After every rape/sexual-harassment incident, every man is tagged as rapist and pervert. No one gives a thought to how these articles floating everyday on social media, are impacting the young women of India and filling their mind with negativity towards all Indian men. (see my latest other post for details – Rapes in India – The Survey)I am not making this up. Every day I am seeing how girls in my social circle are turning hostile by seeing this content on a daily basis. Comments like ‘you men are disgusting’, ‘stop being sexist’ etc are not so pleasant coming out of anger. Tell me this, what’s the first thought that runs through your mind when you see a guy and a girl fighting in a public place? .. “Stupid man! who fights with a woman. Bastard!” isn’t it? Now think for a while, why are you assuming that the guy is wrong in this fight? Do you ever bother to give it a second thought? I personally have seen fights where women have been wrong.
See this video and decide for yourself. And feel free to try this in India.
This media has been doing more harm than good in the name of women empowerment and awareness. It has changed how young women of India think. For example, an Indian man is judged for being concerned about his wife/spouse/girlfriend’s safety. How? He asks her to avoid wearing short clothes in some areas and in certain times. Before you bash me, wait for it and let me complete. I know he has no right to dictate what she wears. But, hold on for a moment and think why is he saying that. Is he concerned about her safety? He said many other things like that. For instance, yesterday he said, “don’t travel after 11PM in the local train it is not safe”. You weren’t offended then? Then why today? In both scenarios, isn’t the underlying concern of the guy same? But why do we judge him for the former? Everything can be misinterpreted if you look at it in a negative way. I don’t blame young women for this, I blame media and p-feminists who write article, shoot survey-videos and upload them on youtube just to get TRP and views. These p-feminists feed her with so much of negativity and insensitivity, everyday.
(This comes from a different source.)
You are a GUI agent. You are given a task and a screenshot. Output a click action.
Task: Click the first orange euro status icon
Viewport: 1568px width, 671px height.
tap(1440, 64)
So coming back to the point. We do want equality. But equality means respect and opportunities be given to each person irrespective of their gender. It’s not about taking it away from one and giving it to other. It is more about working as a team in every household and family out there. My request to young women of India is, don’t be mislead by what you see; because there is a lot going out there that you don’t see. So don’t make opinions and avoid being a pseudo-feminist.